Riopelle, the call of northern landscapes and indigenous cultures
The Montreal Museum of Fine Arts is dedicating a major exhibition to Jean Paul Riopelle (1923-2002), a towering figure in Canadian, Quebec and international modern art. Based on original research, the exhibition explores, the artist’s interest in the North and Indigenous cultures, with nearly 160 works and more than 150 artifacts and archival documents. It sheds new light on the artist’s work during the 1950s and 1970s by retracing the travels and influences that fed his fascination with northern regions and North American Indigenous communities.
The exhibition Riopelle: The Call of Northern Landscapes and Indigenous Cultures reveals an artist imbued with a Surrealist’ interest in non-Western art, as inspired by his friend and collector Georges Duthuit and the writings of anthropologists and ethnologists, such as Marius Barbeau, Jean Malaurie and Claude Lévi-Strauss.

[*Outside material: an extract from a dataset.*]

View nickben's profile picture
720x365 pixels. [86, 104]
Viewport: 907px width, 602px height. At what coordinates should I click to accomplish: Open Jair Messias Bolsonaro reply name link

It explores the influence of Riopelle’s hunting and fishing trips with Dr. Champlain Charest by seaplane to Quebec and Canada’s North and Far North during the 1970s, as evidenced in the series Jeux de ficelles (1971-1972), Rois de Thulé (1973) and Icebergs (1977). Using an intercultural approach, the exhibition offers a parallel between Riopelle’s works and some of the sources that inspired him, in particular a selection of Inuit masks and works of Pacific Northwest coast First Nations.